REPUBLIKA.CO.ID, JAKARTA -- Muktamar X Partai Persatuan Pembangunan (PPP) yang digelar pada akhir pekan lalu memunculkan dualisme kepemimpinan. Dua calon ketua umum (ketum), Muhamad Mardiono dan Agus Suparmanto, sama-sama mengeklaim telah terpilih menjadi ketum partai berlambang ka'bah itu secara aklamasi.
Salah satu calon ketum PPP, Husnan Bey Fananie, tidak mengakui hasil dari muktamar yang digelar di Mercure Convention Center Ancol, Jakarta Utara, pada Sabtu-Senin (27-29/9/2025) itu. Pasalnya, pelaksanaan muktamar itu dinilai tidak sesuai dengan anggaran dasar dan anggaran rumah tangga (AD/ART) PPP.
"Kami bersama fusi di PPP, menyatakan tidak mensahkan, atau menolak adanya muktamar yang dilakukan secara tidak benar, tidak sesuai dengan AD/ART. Kami akan minta pada semuanya untuk melakukan muktamar ulang sebelum akhirnya tahun 2025," kata dia saat konferensi pers di kawasan Cilandak, Jakarta Selatan, Selasa (30/9/2025).
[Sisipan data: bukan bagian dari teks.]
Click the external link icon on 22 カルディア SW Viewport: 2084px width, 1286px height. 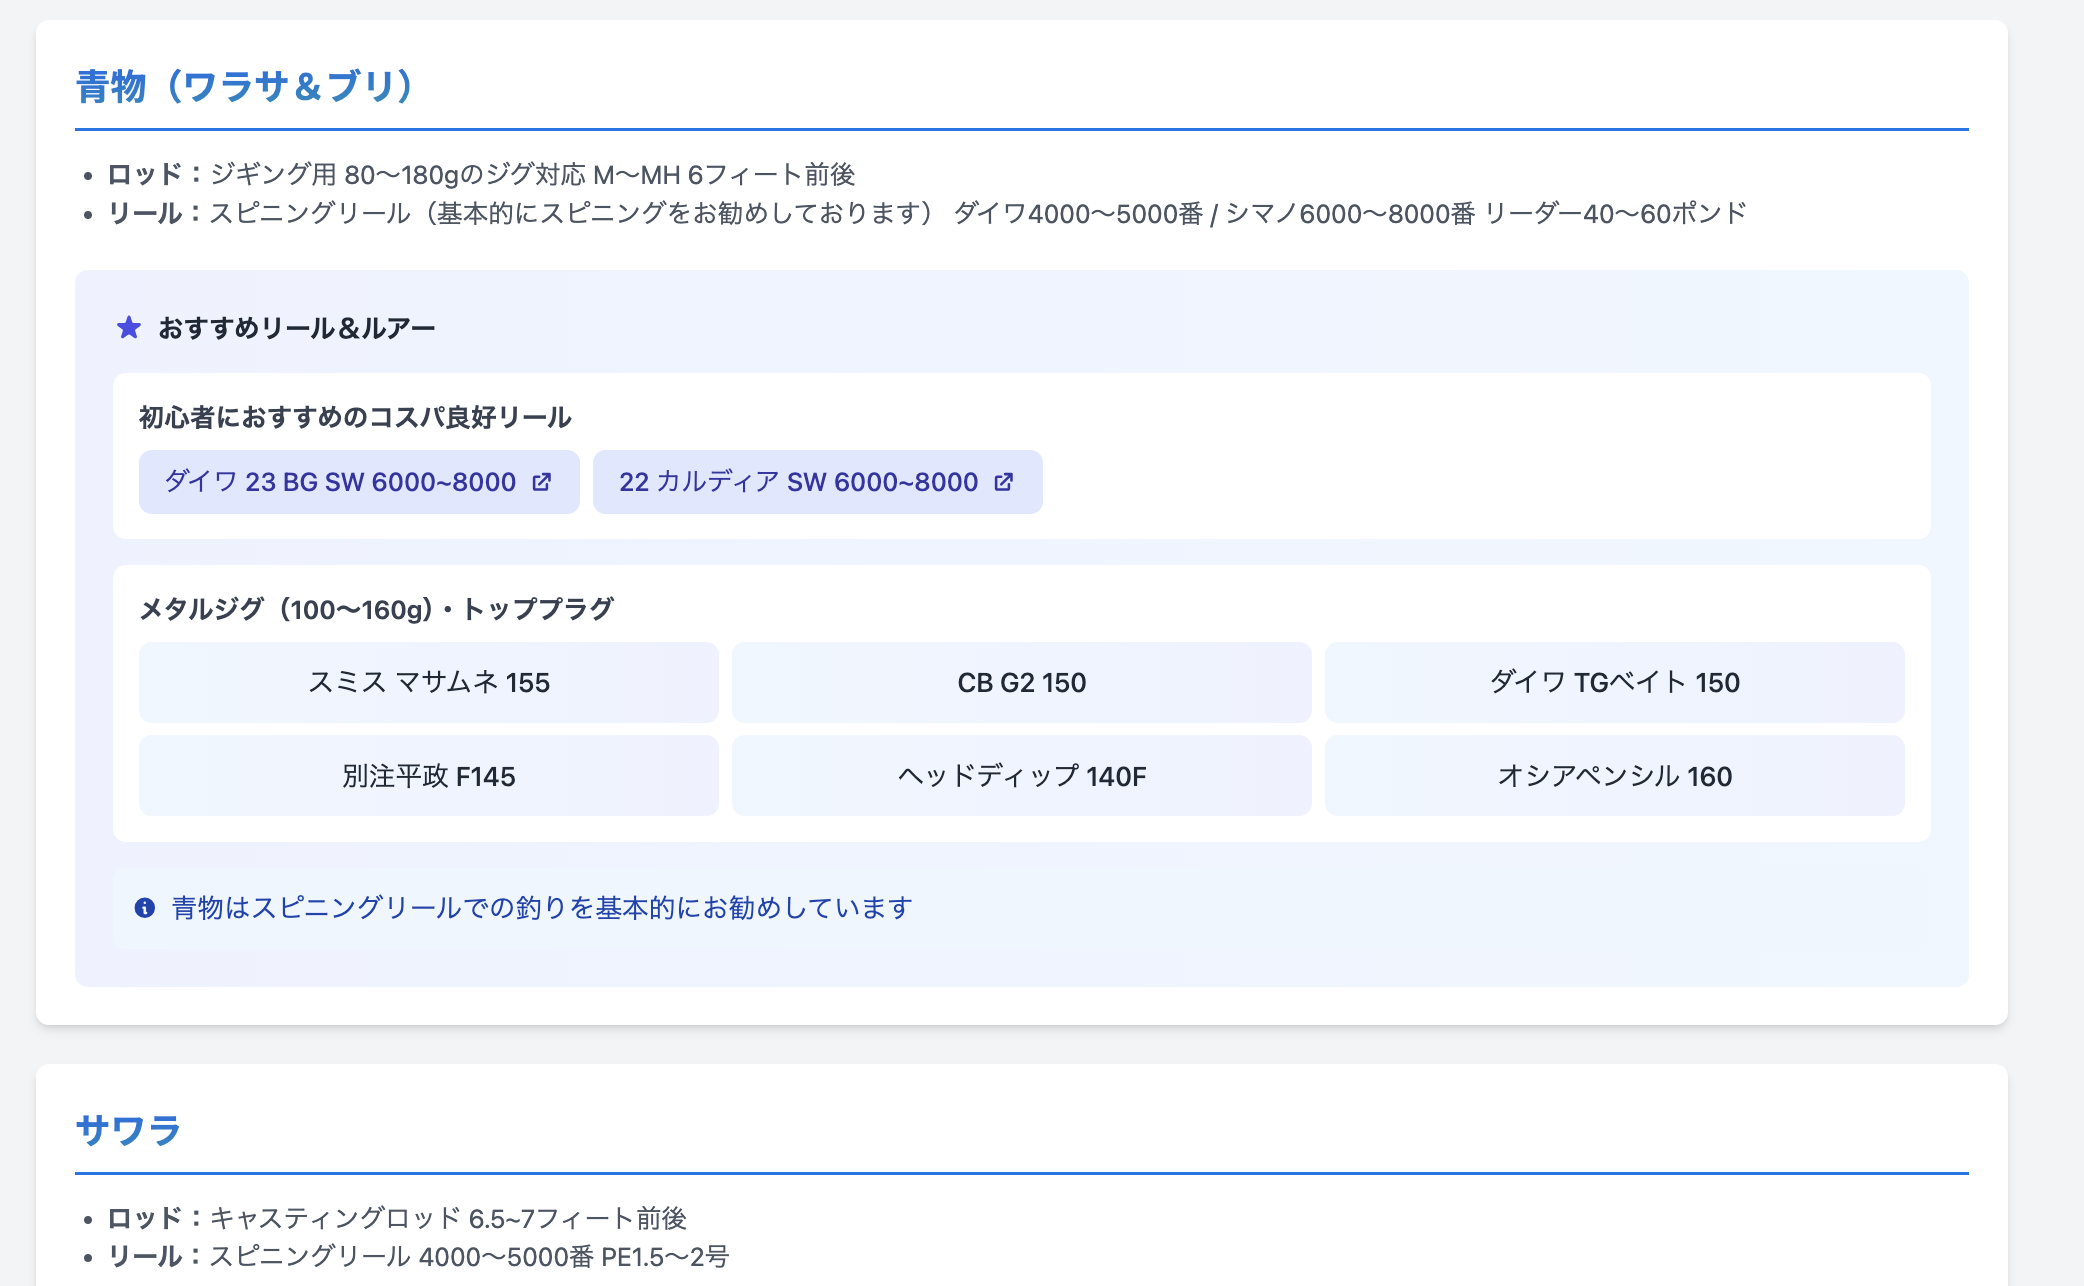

Husnan mengeklaim, dirinya adalah orang pertama yang mendeklarasikan diri untuk menjadi calon ketum PPP dalam muktamar kali ini. Bahkan, deklarasi itu dilakukan di Kantor DPP PPP pada 18 Agustus 2025.
Ia mengaku sengaja ingin maju menjadi ketum PPP untuk bertarung melawan Mardiono. Apalagi, suara PPP terus merosot di bawah kepemimpinan Mardiono, yang telah bertahun-tahun menjadi pelaksana tugas (plt) ketum.
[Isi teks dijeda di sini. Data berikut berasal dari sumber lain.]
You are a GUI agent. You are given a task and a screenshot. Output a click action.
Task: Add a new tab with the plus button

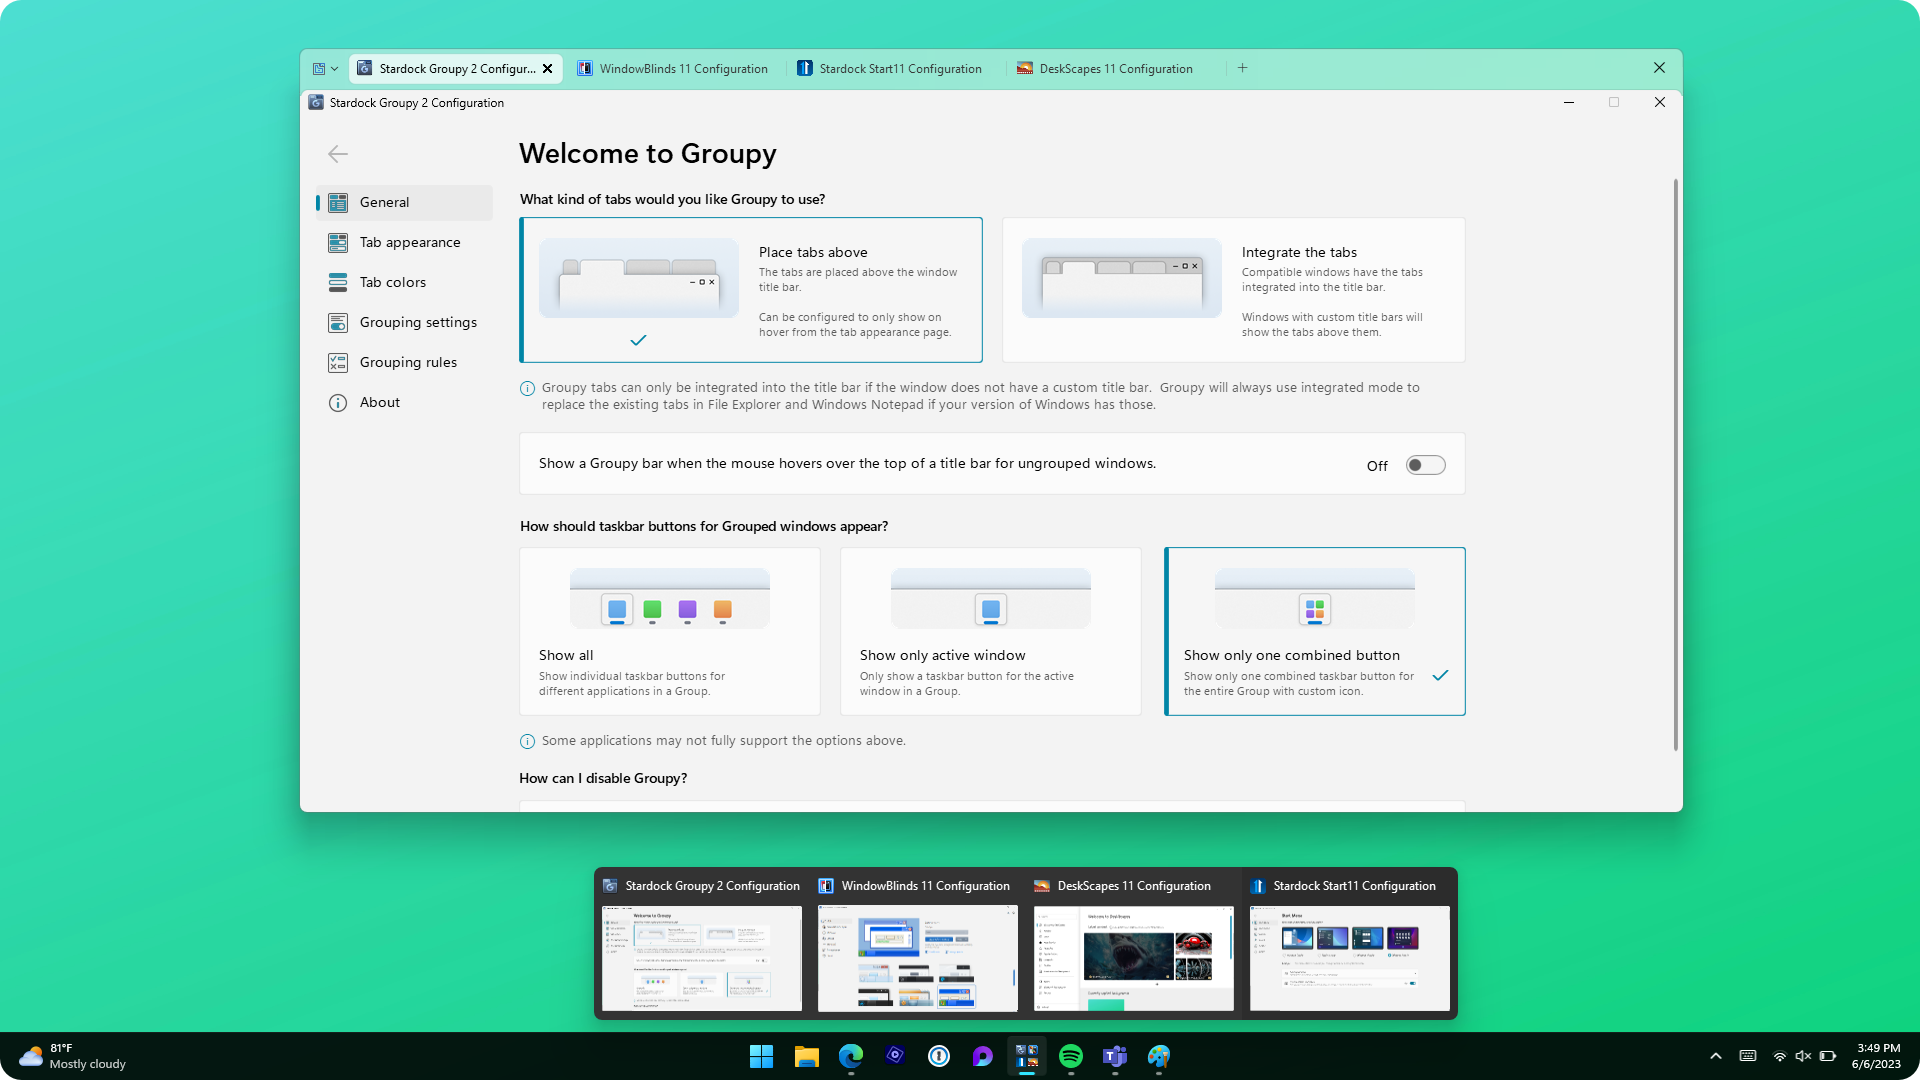pyautogui.click(x=1242, y=68)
Ihwal lokasi deklarasi yang digelar di Kantor DPP PPP, hal itu juga untuk memberi tanda kepada pengurus partai. Pasalnya, selama ini proses pendaftaran calon ketum tidak pernah diinformasikan secara terbuka. Bahkan, waktu pelaksanaan muktamar juga tidak jelas sejak jauh hari.
"Kenapa kita melakukan seperti itu? Karena pengumuman tentang Muktamar, PPP, tidak pernah jelas. Seakan-akan disembunyikan. Kepanitian pun tidak pernah jelas," kata dia.